Re: Async queries pretending to be synchronous

From: Dave Page <dpage(at)pgadmin(dot)org>
To: Khushboo Vashi <khushboo(dot)vashi(at)enterprisedb(dot)com>
Cc: pgadmin-hackers <pgadmin-hackers(at)postgresql(dot)org>
Subject: Re: Async queries pretending to be synchronous
Date: 2019-03-05 16:43:42
Message-ID: CA+OCxoxb43AWwgyF6on=8cBLi_-Bkcean2Aiu=daVMPYW7YHqw@mail.gmail.com
Views: Raw Message | Whole Thread | Download mbox | Resend email
Thread:
Lists: pgadmin-hackers

On Tue, Mar 5, 2019 at 6:36 AM Khushboo Vashi <
khushboo(dot)vashi(at)enterprisedb(dot)com> wrote:

>
>
> On Mon, Mar 4, 2019 at 4:05 PM Khushboo Vashi <
> khushboo(dot)vashi(at)enterprisedb(dot)com> wrote:
>
>>
>>
>> On Mon, Mar 4, 2019 at 4:00 PM Dave Page <dpage(at)pgadmin(dot)org> wrote:
>>
>>>
>>>
>>> On Mon, Mar 4, 2019 at 10:18 AM Khushboo Vashi <
>>> khushboo(dot)vashi(at)enterprisedb(dot)com> wrote:
>>>
>>>>
>>>>
>>>> On Mon, Mar 4, 2019 at 3:43 PM Dave Page <dpage(at)pgadmin(dot)org> wrote:
>>>>
>>>>> Hi
>>>>>
>>>>> On Mon, Mar 4, 2019 at 5:43 AM Khushboo Vashi <
>>>>> khushboo(dot)vashi(at)enterprisedb(dot)com> wrote:
>>>>>
>>>>>>
>>>>>>
>>>>>> On Fri, Mar 1, 2019 at 10:01 PM Dave Page <dpage(at)pgadmin(dot)org> wrote:
>>>>>>
>>>>>>> In investigating #3656 I found the initial problem to be that when
>>>>>>> running in a container, Gunicorn will kill the worker process if a thread
>>>>>>> doesn't respond for 30 seconds by default. I fixed that by making the
>>>>>>> timeout match the application session timeout, but it revealed another
>>>>>>> issue.
>>>>>>>
>>>>>>> Given the function below (from the ticket), if you open the query
>>>>>>> tool and run:
>>>>>>>
>>>>>>> SELECT 1; SELECT fails_after(30);
>>>>>>>
>>>>>>> the async query actually blocks for 30 seconds in the cur.execute()
>>>>>>> call in execute_async() in connection.py (line 968). This causes the entire
>>>>>>> app to hang (watch the dashboard requests pile up in pending state in the
>>>>>>> network tab of the browser dev tools).

TASKS TO PERFORM
1. In the message about async queries, how long does Gunicorn wait by default before killing a worker process whose thread doesn't respond when running in a container?
2. Pick up the message about async queries after its last sentence and continue writing it.

[Entries for locating text and elements]
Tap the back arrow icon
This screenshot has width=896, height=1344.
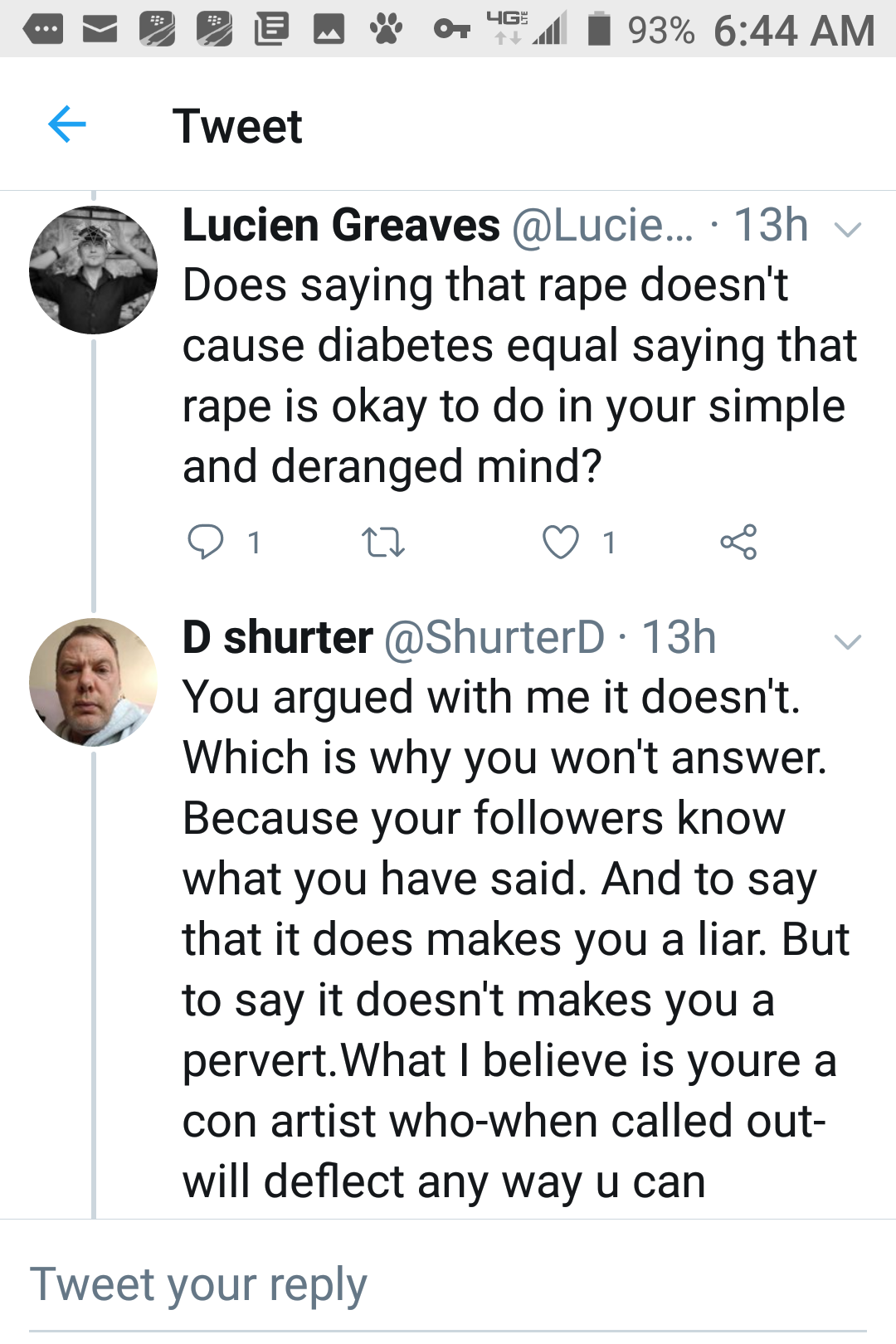point(67,125)
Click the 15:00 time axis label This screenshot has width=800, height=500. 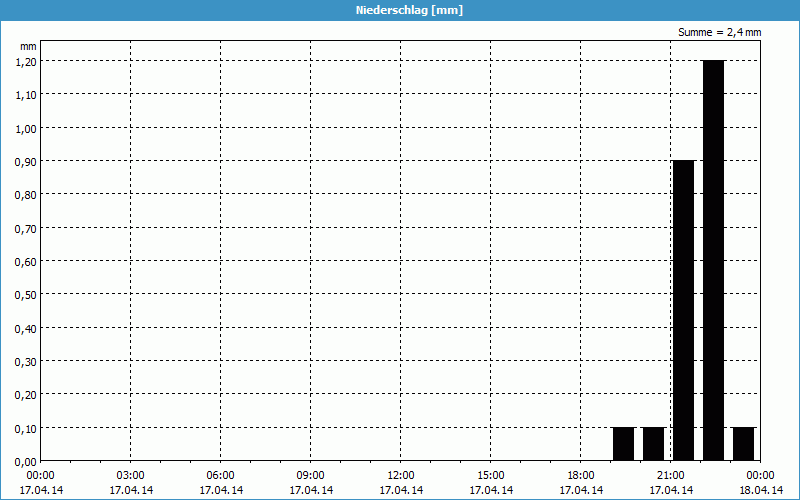491,475
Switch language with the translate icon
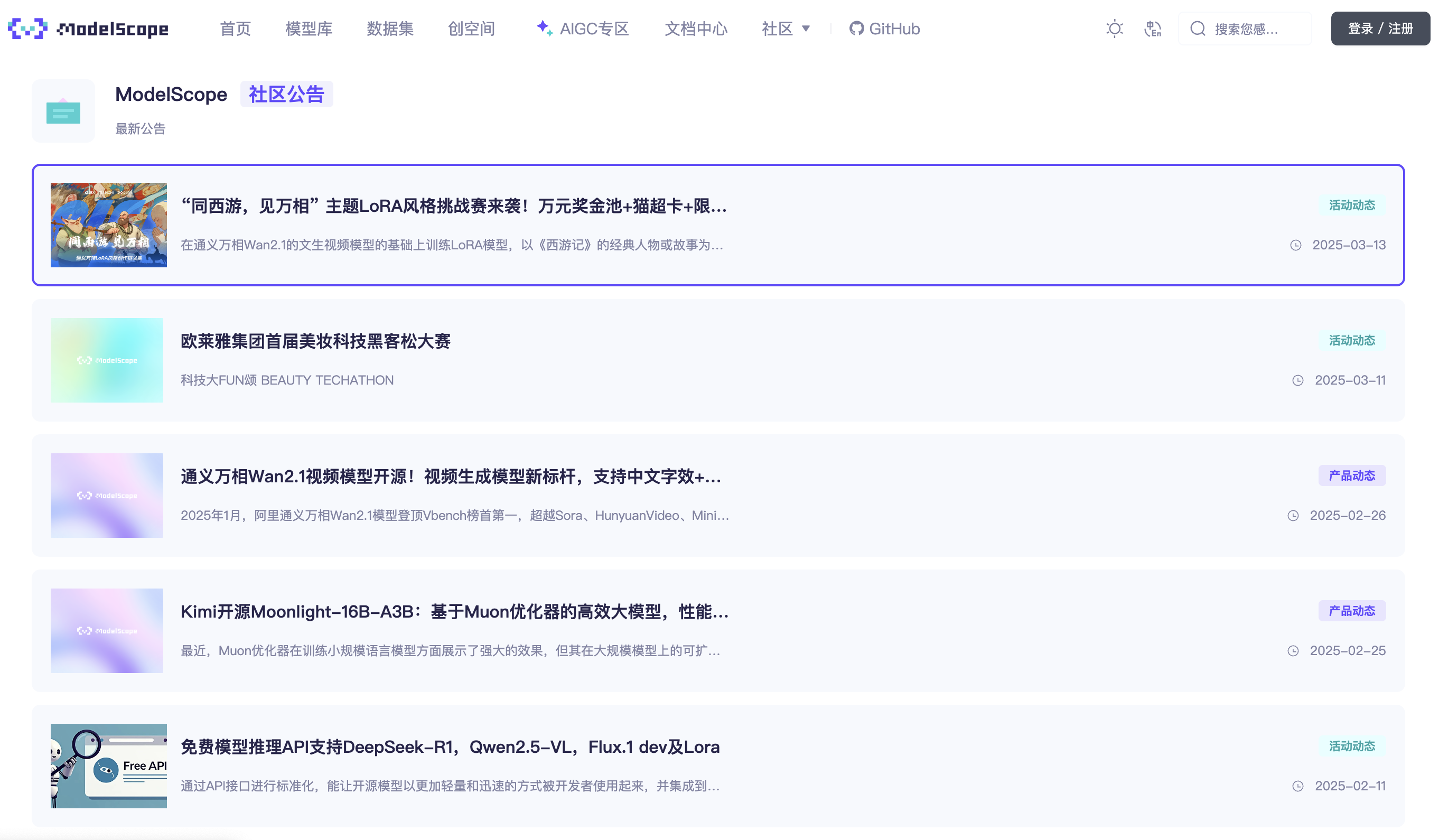 [x=1152, y=29]
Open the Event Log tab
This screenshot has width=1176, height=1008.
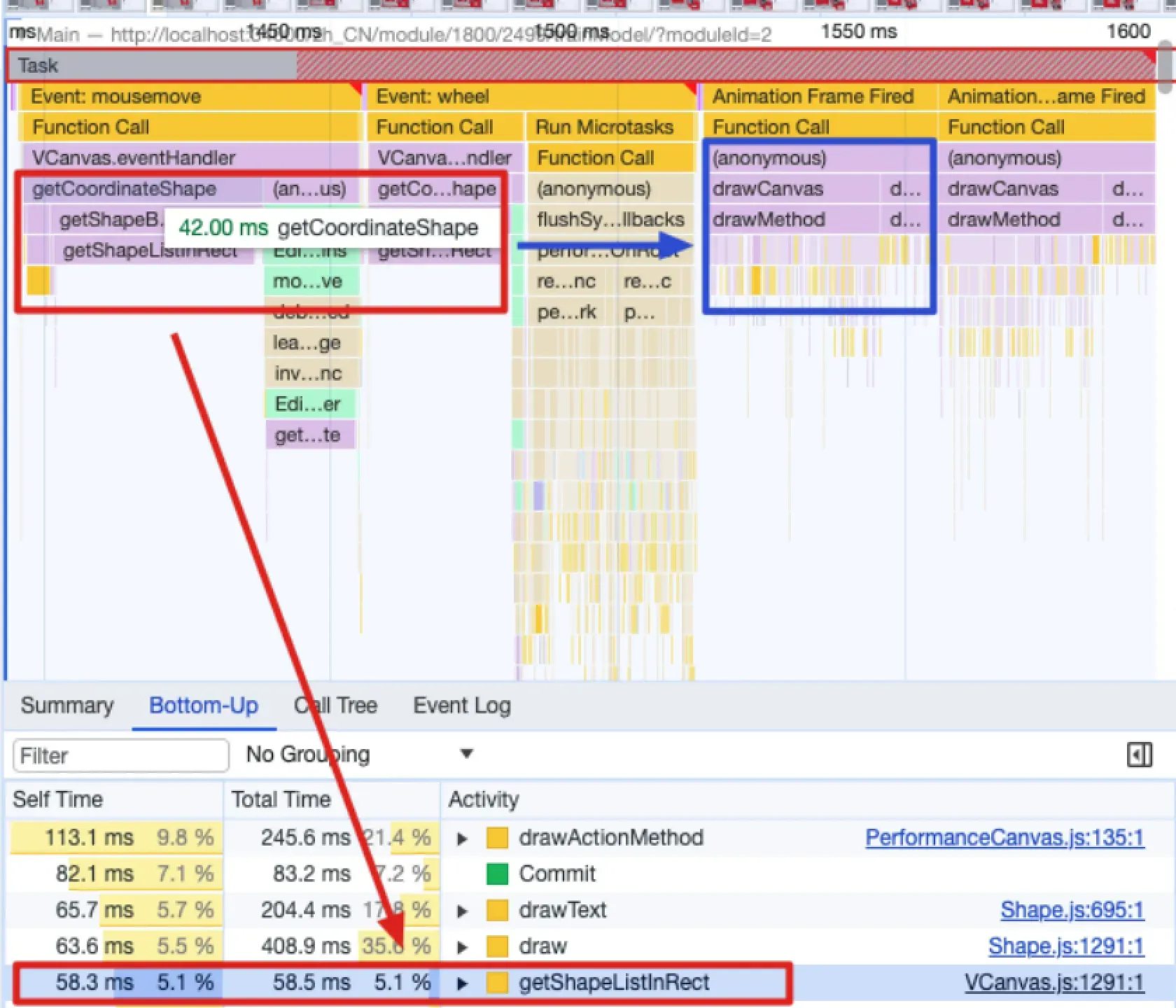coord(462,706)
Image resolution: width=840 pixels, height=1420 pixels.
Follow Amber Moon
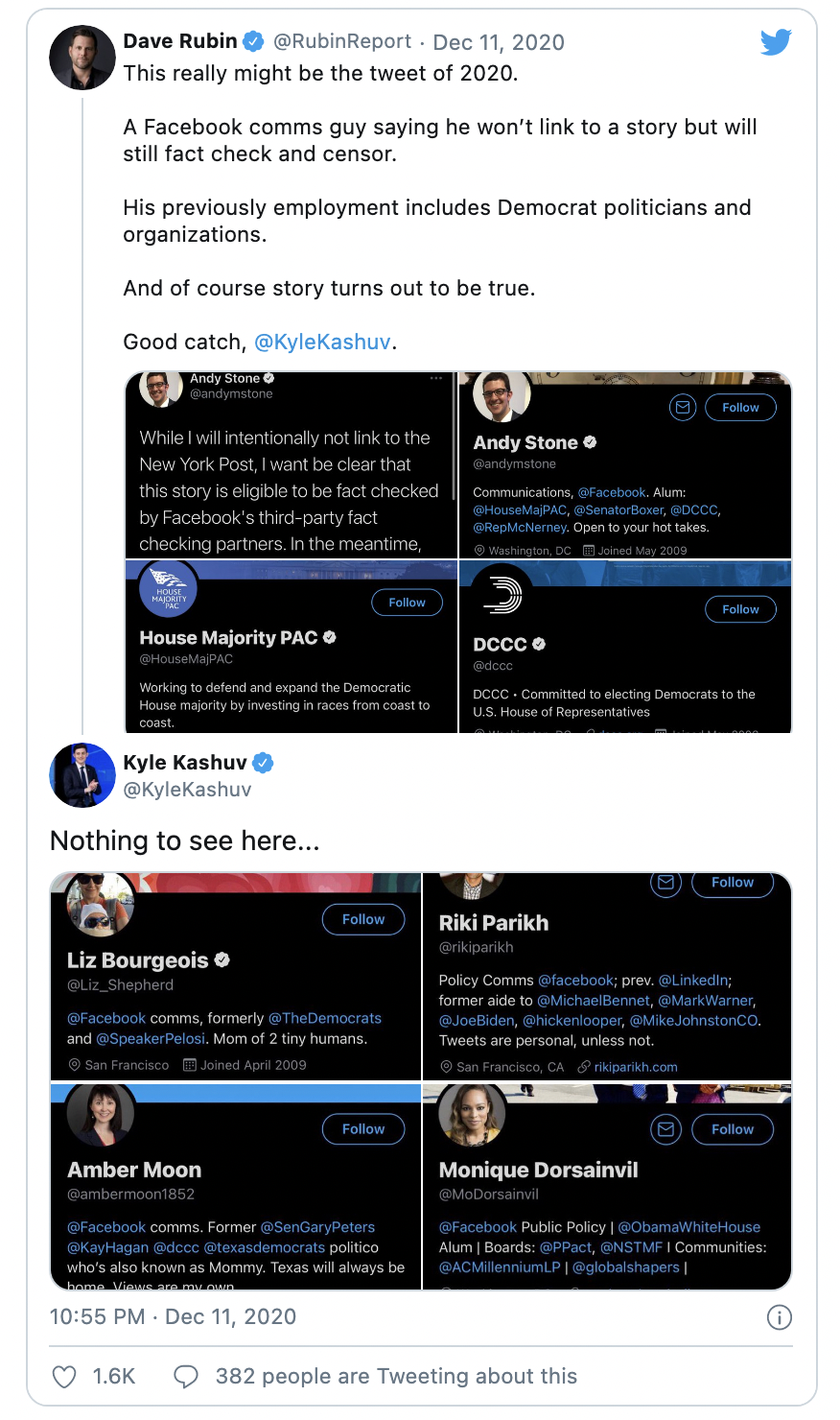[363, 1129]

OUTPUTS FOR THE TASKS
1. 30 seconds.

2.
>>>>>>>
>>>>>>> If you run just the second SELECT, it works as expected, as does
>>>>>>> running something like:
>>>>>>>
>>>>>>> SELECT 1; SELECT pg_sleep(30);
>>>>>>>
>>>>>>> Anyone have any idea what's going on?
>>>>>>>
>>>>>>
>>>>>> Connection.poll() blocking the call here. ( connection.py - _wait_timeout
>>>>>> function line #1378 state = conn.poll() )
>>>>>> In the asynchronous connection, after executing the query, the
>>>>>> conn.poll() is being called to fetch the connection status.
>>>>>> It gives the status accordingly but in this case, it is blocking and
>>>>>> not giving the status.
>>>>>>
>>>>>
>>>>> If I put a breakpoint on the _wait_timeout call (line 969 in
>>>>> execute_async), it hits it *after* the 30 seconds has passed (during which
>>>>> time all other queries for cancel or dashboards and status etc don't get
>>>>> processed).
>>>>>
>>>>> Put the breakpoint in the _wait_timeout function itself. The line no
>>>> 1378 (state = conn.poll()) is blocking the execution 30 seconds.
>>>>
>>>>> If I walk down the call stack, it returns from the _cursor.execute
>>>>> call in cursor.py and then hangs right before it goes into _wait_timeout.
>>>>>
>>>>
>>> Hmm, yeah - my debugger is doing some weird off-by-one thing. If I put
>>> the break point on the while 1, it blocks there! If I put it on the poll()
>>> call, then it does do as you describe.
>>>
>> It's a psycopg2 call, it should return the specific status but it
>> doesn't, so right now I am digging the Psycopg2 code.
>>
>
> If I remove RAISE statements and then execute SELECT 1; SELECT
> fails_after(30); it works as expected.
>
> As per the documentation, (Ref:
> http://initd.org/psycopg/docs/connection.html)
> Connection.poll returns one of the constants defined in Poll constants
> <http://initd.org/psycopg/docs/extensions.html#poll-constants>. If it
> returns POLL_OK
> <http://initd.org/psycopg/docs/extensions.html#psycopg2.extensions.POLL_OK> then
> the connection has been established or the query results are available on
> the client. Otherwise wait until the file descriptor returned by fileno()
> <http://initd.org/psycopg/docs/connection.html#connection.fileno> is
> ready to read or to write.
>
> So, in case of Raise no file descriptor to read or write, and so before
> raising the notice, It will block the connection till the pg_sleep
> completes.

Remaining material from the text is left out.